The estimated cost of vaccines in children under 5 was $2,889,264. We determined that, at the end of year 5, the cost of implementing a vaccine in Rwanda will increase the total spending by $2,509,427. After our calculation, the costs of implementing the vaccine program were higher compared to other interventions. The main goal of using the malaria vaccine is to avoid new malaria cases and reduce the direct and indirect cost of treatment. In this model 36,701 treatments were avoided after 5 years of vaccine use, corroborating the findings of a recent publication, where they found that 38,076 cases of malaria would be averted in Rwanda. The budget distribution will depend on numerous factors; however, by reducing the number of new cases of malaria seen in this model, we believe the introduction of the malaria vaccine will reduce spending in an extended period.

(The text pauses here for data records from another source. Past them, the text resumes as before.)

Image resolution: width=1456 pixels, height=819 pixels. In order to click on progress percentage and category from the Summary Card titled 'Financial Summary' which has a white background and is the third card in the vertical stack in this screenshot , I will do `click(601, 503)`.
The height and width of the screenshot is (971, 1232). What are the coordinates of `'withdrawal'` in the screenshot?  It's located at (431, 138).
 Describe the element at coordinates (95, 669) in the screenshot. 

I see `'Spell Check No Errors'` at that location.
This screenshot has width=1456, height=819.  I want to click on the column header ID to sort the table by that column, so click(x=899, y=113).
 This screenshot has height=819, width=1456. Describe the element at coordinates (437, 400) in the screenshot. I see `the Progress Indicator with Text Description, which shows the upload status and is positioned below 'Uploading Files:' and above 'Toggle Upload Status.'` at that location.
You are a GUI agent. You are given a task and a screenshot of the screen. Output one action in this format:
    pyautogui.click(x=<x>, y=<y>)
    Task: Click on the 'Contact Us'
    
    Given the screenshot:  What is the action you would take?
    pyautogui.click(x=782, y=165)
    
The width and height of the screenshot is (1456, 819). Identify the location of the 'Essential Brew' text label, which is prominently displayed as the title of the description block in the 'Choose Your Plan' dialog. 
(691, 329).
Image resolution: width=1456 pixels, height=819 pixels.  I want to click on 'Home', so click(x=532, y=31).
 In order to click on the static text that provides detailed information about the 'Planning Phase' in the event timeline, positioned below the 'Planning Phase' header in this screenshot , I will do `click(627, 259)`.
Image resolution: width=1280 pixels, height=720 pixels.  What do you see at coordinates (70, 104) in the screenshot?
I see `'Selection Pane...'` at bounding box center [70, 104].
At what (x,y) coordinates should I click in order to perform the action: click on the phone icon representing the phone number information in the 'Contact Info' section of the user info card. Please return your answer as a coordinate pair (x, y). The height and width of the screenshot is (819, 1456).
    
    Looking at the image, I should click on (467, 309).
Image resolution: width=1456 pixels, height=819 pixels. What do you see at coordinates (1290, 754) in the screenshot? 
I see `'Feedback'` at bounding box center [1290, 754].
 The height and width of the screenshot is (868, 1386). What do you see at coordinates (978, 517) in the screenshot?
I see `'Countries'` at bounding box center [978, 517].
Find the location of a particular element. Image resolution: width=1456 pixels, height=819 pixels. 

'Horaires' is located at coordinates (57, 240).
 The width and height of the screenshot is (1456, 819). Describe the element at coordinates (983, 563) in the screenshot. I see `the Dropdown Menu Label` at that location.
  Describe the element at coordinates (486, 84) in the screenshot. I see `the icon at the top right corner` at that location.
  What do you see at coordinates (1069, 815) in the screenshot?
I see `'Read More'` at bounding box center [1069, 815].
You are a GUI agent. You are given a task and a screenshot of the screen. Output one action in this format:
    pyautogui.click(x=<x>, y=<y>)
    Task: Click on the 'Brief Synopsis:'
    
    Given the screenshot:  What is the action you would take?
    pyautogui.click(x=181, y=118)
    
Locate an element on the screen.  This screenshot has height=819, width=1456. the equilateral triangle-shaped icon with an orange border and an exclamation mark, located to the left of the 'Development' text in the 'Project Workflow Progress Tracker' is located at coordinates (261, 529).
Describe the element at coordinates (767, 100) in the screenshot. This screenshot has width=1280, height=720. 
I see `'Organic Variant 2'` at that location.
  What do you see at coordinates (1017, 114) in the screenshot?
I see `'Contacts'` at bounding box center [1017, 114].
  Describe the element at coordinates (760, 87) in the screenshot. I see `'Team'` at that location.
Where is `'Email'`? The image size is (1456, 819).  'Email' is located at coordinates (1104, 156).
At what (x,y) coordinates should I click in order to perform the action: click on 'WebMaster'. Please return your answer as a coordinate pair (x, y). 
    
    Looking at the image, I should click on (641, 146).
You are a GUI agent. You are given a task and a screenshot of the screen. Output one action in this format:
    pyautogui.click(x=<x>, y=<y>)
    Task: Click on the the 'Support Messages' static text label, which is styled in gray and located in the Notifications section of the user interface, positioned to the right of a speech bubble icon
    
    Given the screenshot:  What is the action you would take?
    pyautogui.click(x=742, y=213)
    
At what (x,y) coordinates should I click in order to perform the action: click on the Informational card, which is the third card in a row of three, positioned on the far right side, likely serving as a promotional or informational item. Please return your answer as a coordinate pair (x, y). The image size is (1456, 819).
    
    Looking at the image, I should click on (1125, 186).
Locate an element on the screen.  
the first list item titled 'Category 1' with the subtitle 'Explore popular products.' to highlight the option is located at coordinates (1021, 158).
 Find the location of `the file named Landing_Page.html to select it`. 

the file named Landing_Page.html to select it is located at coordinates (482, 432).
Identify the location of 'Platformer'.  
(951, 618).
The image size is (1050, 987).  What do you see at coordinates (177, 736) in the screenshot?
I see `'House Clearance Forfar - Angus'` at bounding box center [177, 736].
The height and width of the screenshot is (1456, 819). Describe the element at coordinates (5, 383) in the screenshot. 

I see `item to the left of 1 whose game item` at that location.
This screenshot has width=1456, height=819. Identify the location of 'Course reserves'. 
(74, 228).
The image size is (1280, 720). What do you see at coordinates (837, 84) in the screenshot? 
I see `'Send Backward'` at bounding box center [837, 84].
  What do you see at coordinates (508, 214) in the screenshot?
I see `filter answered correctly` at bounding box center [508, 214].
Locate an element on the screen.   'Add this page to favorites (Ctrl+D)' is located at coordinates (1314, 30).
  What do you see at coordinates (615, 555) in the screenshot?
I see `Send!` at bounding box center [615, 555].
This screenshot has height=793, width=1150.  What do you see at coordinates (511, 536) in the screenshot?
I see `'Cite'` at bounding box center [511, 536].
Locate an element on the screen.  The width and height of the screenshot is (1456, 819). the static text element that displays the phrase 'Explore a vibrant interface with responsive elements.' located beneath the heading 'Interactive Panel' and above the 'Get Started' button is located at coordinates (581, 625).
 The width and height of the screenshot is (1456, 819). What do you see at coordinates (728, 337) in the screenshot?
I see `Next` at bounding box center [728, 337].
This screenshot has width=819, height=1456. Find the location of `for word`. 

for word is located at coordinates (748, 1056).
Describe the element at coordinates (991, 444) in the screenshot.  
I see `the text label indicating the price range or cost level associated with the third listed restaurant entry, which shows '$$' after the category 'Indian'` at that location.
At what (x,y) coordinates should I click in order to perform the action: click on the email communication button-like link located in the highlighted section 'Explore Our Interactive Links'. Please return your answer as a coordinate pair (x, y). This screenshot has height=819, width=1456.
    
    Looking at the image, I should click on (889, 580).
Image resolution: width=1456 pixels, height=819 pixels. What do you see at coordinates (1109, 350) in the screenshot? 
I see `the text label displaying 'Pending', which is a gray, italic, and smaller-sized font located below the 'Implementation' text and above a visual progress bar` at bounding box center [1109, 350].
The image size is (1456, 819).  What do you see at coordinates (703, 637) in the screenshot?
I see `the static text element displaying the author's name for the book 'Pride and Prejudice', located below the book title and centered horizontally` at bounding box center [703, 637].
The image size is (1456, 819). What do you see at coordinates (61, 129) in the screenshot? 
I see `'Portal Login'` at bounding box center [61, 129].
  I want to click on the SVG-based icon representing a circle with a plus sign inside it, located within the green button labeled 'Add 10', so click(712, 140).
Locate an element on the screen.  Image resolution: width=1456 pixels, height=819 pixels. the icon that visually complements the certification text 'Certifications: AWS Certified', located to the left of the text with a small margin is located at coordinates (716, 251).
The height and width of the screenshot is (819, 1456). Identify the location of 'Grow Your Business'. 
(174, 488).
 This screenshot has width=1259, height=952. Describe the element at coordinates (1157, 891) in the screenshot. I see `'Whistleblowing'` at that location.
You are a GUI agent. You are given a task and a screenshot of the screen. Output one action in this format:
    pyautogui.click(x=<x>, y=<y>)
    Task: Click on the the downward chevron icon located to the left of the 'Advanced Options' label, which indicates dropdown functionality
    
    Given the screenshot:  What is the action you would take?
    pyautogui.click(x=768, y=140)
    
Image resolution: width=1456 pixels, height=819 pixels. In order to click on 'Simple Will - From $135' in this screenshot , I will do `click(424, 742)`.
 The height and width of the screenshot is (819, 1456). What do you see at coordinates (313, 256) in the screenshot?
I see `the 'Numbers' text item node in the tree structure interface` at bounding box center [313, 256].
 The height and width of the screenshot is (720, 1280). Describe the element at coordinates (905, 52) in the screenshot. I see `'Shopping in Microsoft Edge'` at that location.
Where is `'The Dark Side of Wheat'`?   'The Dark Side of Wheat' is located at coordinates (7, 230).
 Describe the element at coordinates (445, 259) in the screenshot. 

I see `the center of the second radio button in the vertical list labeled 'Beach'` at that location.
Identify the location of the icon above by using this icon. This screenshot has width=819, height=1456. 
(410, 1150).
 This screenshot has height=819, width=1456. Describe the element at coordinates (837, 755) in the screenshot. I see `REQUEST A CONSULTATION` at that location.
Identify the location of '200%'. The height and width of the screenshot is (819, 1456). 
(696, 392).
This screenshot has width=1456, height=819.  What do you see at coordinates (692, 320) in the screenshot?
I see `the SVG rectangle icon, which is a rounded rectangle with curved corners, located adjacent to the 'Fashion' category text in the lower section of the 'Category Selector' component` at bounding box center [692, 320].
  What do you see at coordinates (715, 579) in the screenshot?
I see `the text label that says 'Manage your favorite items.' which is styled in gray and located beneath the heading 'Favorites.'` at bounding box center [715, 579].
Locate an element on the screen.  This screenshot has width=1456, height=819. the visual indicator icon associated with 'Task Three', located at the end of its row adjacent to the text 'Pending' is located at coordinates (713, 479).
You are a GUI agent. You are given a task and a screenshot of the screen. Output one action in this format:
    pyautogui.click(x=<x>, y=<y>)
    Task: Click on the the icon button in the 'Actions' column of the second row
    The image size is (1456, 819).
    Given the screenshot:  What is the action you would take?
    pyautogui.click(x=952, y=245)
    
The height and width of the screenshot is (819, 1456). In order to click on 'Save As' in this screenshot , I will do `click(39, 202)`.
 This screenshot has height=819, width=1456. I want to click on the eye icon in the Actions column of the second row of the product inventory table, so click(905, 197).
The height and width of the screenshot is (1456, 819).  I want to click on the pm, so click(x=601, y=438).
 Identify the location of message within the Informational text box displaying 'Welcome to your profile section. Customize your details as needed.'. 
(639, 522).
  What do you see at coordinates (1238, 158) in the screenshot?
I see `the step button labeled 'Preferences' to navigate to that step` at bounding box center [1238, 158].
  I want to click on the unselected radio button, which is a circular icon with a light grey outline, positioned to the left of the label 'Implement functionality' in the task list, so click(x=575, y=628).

The model has some limitations. The cost of vaccination was assumed to be the same for infants and children; therefore, the additional cost for routine visits in the case of infants was considered minimal. The model also combines all types of malaria severity and assumes that the transmission was stable for the study period. This analysis did not consider the use of other types of interventions such as the IRS and SMC over the full five years of follow-up due to the limited information we had to input into the model. We did not find the cost associated with the burden of disease on families having sick children. This is a significant limitation and was due to a complex estimation of household income in Africa. The indirect cost of treatment can be worth tens of hundreds of millions of dollars based on culture and lifestyle. The lack of price transparency and cost estimation, in some cases, have made it impossible to run precise health economic analyses. In the future, additional studies will help to remove the confusion.

Conclusion

With a potential budget impact of $2,509,426, the introduction of malaria vaccine for children younger than 5 years by the Global Fund in Rwanda may be worthwhile in reducing the number of children diagnosed with malaria. Given that Malaria causes more harm than most parasitic diseases and disproportionally affects low-income populations, it is ethical to deploy all measures to control or eliminate Malaria, including vaccination.

Funding

The authors received no financial support for the research, authorship and/or publication of this article.

Declaration of Competing Interest

The author(s) declared no potential conflicts of interest with respect to the research, authorship, and/or publication of this article.